▸ Parts of the exercise:
1 > Name every poster in the forum thread whose heading carries a date from 2010.
2 > Write out the stretch of the forum thread from "## Crabtree (Jan" through "these institutes? Shameful!", switching "Tenn" to "Tennessee".

▸ Source text:
I read this in the paper this morning. Very sad.


----------



## elisabeth_00117 (May 17, 2009)

I couldn't believe it either...


----------



## Miss Molly May (Feb 19, 2010)

thats disturbing!!!


----------



## abby (Mar 13, 2010)

ludicrous do they also know that ringworm can stay dormant for years in wood etc glad i didnt work there few years back when i caught ringworm off some horses!!!! (only one patch cleared up in a week!)


----------



## ChristenHolden (Jan 16, 2010)

Disgusting. RIP poor helpless fur babys.


----------



## APBTLove (Feb 23, 2009)

Very, very sad. I'm sure many of the animals there are amazing... Unfortunately that is the price of irresponsible owners who cause pet overpopulation. 

Rest in Paradise, there's no fear, no pain, no cages and no suffering in Heaven.


----------



## sagelfn (Aug 13, 2009)

:teary: :teary: :teary: this is not right


----------



## Zack007 (Jan 12, 2010)

Another poor excuse for the OSPCA to do a yearly "clean up" in the shelter!


----------



## shepsmum (Aug 1, 2007)

I personally have no use for the ospca. We tried to adopt a cat a couple years ago and were denied as our purebred german shepherd wasn't fixed. Told us it was their policy. I was rather dumbfounded.


----------



## Crabtree (Jan 6, 2006)

shepsmum said:


> I personally have no use for the ospca. We tried to adopt a cat a couple years ago and were denied as our purebred german shepherd wasn't fixed. Told us it was their policy. I was rather dumbfounded.


I gave up on them when they told me I had to fill out a form and go through a screening in order to take a dog out to the walk area to see if we were even compatible.
I drove all the way to Tenn to get Loki instead.
This stupidity belongs right up there with the Toronto H.S. During an investigation this past winter there was a "Humane" ? trap found in the attic with a muffified body of a cat. Poor thing died with it's teeth on the bars trying to break out.
Who is policing these institutes? Shameful!


----------

▸ Information supplied:
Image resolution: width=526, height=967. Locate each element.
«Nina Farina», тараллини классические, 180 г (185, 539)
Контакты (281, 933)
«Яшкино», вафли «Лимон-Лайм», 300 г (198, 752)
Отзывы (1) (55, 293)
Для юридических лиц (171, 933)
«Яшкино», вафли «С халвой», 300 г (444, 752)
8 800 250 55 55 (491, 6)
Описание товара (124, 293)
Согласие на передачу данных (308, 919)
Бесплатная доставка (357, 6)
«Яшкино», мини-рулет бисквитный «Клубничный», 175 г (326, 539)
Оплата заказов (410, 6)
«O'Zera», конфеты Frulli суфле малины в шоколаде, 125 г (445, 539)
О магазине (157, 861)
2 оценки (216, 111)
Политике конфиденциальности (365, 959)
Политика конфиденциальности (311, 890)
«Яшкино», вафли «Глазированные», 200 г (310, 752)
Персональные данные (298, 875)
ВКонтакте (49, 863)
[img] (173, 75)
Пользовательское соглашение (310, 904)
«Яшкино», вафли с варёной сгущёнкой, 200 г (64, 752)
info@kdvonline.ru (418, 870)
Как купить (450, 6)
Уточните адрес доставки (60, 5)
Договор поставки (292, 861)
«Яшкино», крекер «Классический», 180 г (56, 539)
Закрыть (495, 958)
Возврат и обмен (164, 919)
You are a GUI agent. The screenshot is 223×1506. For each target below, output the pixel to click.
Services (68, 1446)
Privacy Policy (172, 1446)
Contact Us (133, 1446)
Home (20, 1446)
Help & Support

* * *

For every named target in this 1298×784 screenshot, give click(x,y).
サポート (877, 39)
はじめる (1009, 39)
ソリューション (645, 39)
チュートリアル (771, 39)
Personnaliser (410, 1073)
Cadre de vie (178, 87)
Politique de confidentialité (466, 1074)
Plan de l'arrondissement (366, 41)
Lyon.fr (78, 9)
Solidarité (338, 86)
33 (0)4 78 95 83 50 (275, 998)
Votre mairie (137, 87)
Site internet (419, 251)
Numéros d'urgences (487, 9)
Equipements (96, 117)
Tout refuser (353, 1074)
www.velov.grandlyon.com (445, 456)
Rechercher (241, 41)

---

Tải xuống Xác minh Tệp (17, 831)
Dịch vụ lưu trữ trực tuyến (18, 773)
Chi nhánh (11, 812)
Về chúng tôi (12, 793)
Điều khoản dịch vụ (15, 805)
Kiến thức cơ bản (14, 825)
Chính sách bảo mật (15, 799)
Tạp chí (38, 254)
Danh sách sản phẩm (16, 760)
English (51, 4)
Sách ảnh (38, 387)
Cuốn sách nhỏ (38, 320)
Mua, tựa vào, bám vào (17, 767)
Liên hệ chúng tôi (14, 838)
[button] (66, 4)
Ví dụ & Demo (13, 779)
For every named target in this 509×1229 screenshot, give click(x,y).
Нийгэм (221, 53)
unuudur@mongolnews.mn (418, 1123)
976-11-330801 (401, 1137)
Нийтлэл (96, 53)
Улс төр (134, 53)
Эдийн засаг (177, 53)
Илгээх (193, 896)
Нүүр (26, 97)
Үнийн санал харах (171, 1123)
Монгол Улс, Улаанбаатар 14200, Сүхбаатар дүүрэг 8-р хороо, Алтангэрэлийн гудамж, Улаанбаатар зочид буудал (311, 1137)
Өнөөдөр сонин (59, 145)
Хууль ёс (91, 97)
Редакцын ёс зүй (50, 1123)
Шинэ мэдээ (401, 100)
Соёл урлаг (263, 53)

▸ Results in order:
1 > Miss Molly May, abby, ChristenHolden, Zack007

2 >
## Crabtree (Jan 6, 2006)

shepsmum said:


> I personally have no use for the ospca. We tried to adopt a cat a couple years ago and were denied as our purebred german shepherd wasn't fixed. Told us it was their policy. I was rather dumbfounded.


I gave up on them when they told me I had to fill out a form and go through a screening in order to take a dog out to the walk area to see if we were even compatible.
I drove all the way to Tennessee to get Loki instead.
This stupidity belongs right up there with the Toronto H.S. During an investigation this past winter there was a "Humane" ? trap found in the attic with a muffified body of a cat. Poor thing died with it's teeth on the bars trying to break out.
Who is policing these institutes? Shameful!